Small Actions to Improve Your Relationship with Your Body

By Nicole Willett

Check out the video if you’d rather listen than read!

Liking let alone loving our bodies can be a huge challenge and it's not the norm for a reason.

If you haven't already, check out the video or the post that breaks that down those reasons but SPOILERS: it has nothing to do with what your body looks like or weighs.

It’s about conditioning from various angles, starting when we are young and continuing over our entire lives.

All of this is learned - which means it can be unlearned. We can recondition our brains to see our bodies in a different way (literally and figuratively) and change the way we feel about them.

Here are 5 simple ways to do just that!

 1. Change the way you label your relationship with your body.

Let’s say right now the word you’d use to describe how you feel about your body is something like hate, hopeless, dread, resent, discomfort, etc.  

Feeling this way, you might look at the idea of loving your body and think, ‘love is a bit of a strong word’ or ‘I cannot honestly picture myself feeling that way’.

It’s possible you may even feel a sense of discomfort, resentment, or shame when you hear phrases like, “love your body”. (BTW- this is really common and understandable, so know you aren’t alone and there is nothing wrong with you if that’s how you feel.)

Changing the language around your relationship with your body can take so much of that pressure, shame or discomfort off the table and allow you to redefine your approach on your own terms.

With compassion and curiosity, consider where your relationship is at right now and where you want to get to. Not where you feel like you should get to, but where you would feel most yourself. One that feels aligned with who you are, your values and your goals.  

Maybe it looks more like one of these:

·       I want to like my body.

·       I want to respect my body.

·       I want a partnership with my body.

·       I want a supportive relationship with my body.

·       I want a more casual, less emotionally demanding relationship with my body.

·       I want a symbiotic relationship with my body.

It's your relationship with your body and it's yours to determine where you're at right now and what makes sense for you moving forward.
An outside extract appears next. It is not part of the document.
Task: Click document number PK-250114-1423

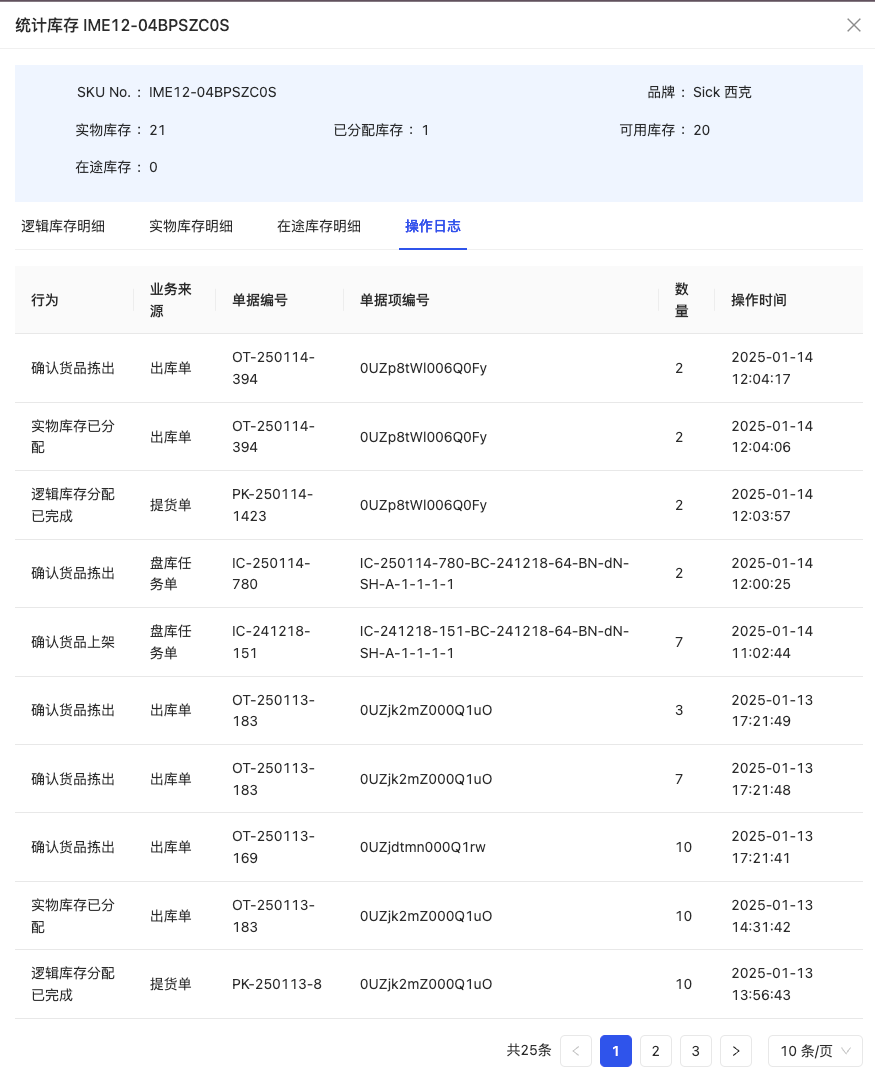Action: tap(272, 505)
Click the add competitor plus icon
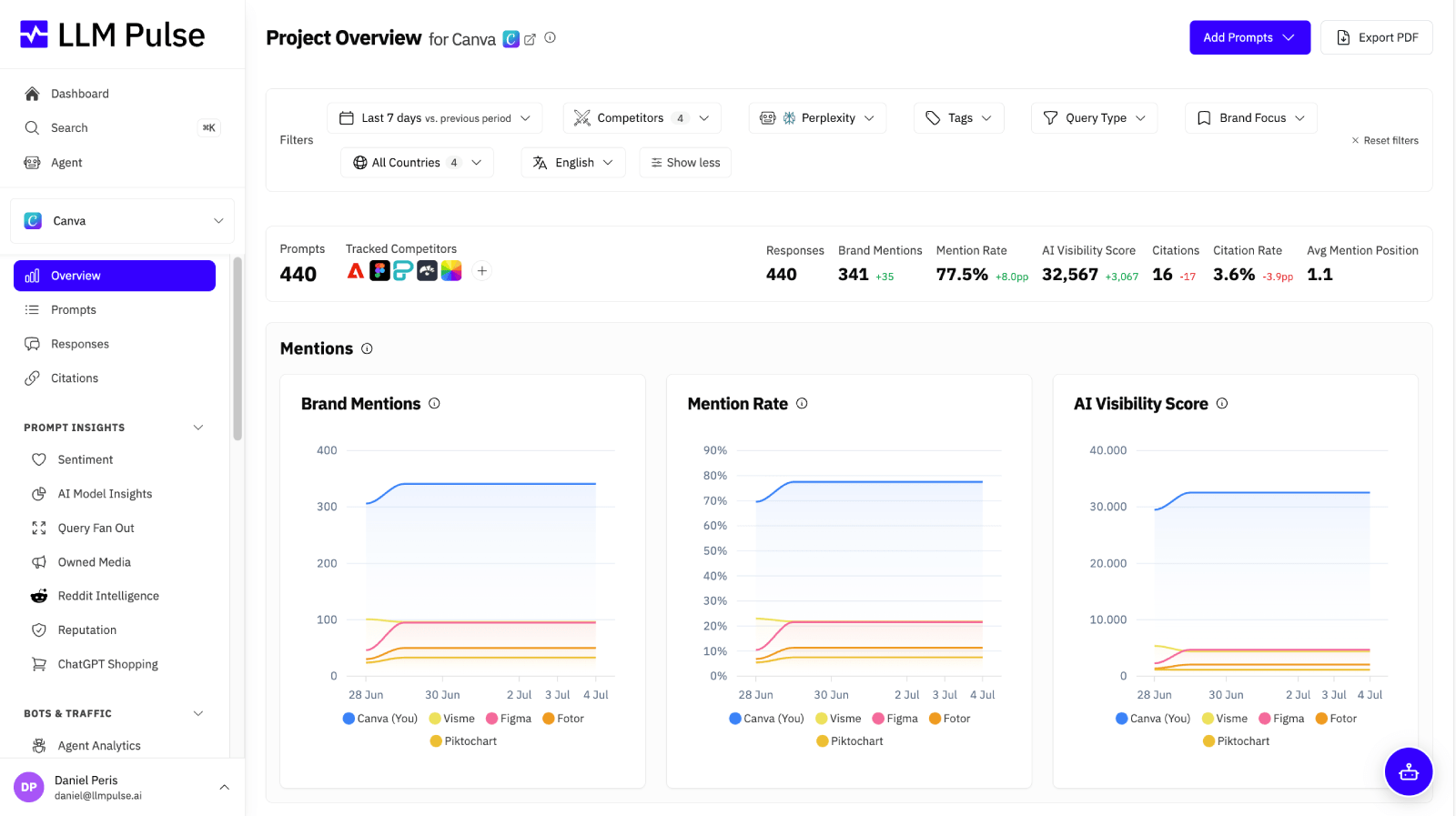This screenshot has width=1456, height=816. click(x=482, y=270)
What would that relationship with your body look like if it felt attainable, manageable, and genuinely aligned with who you are.

We usually come at this from the point of, “What would my body need to look like for that relationship to feel better”. The truth is, though, we don’t need to change our bodies physically to feel better about them mentally and emotionally.

We need to be clearer about what currently doesn’t feel good and what “feeling better” actually means - what that feels like and the actions that nurture and create that feeling.

2. Give your body the credit it deserves.

Research suggests that our bodies do 30 billion chemical reactions every second keep us alive and functioning. And these billion+ actions need to coordinate with one another for everything to go right.

Basically, the body is the most impressive, perfectly coordinated dance crew that has ever existed.

And yet, we rarely think about any of those things until they go wrong.

So when I look in the mirror and start giving myself crap for not having a flat stomach or obsessing over my epic triple chin capacity, I take a deep breath and remember how many systems that one breath takes.

Here are some other insanely amazing things our body does in the background, to support and love us:

·       Taking about 20,000 breaths a day (most of which we are not consciously aware of because we don’t have to be).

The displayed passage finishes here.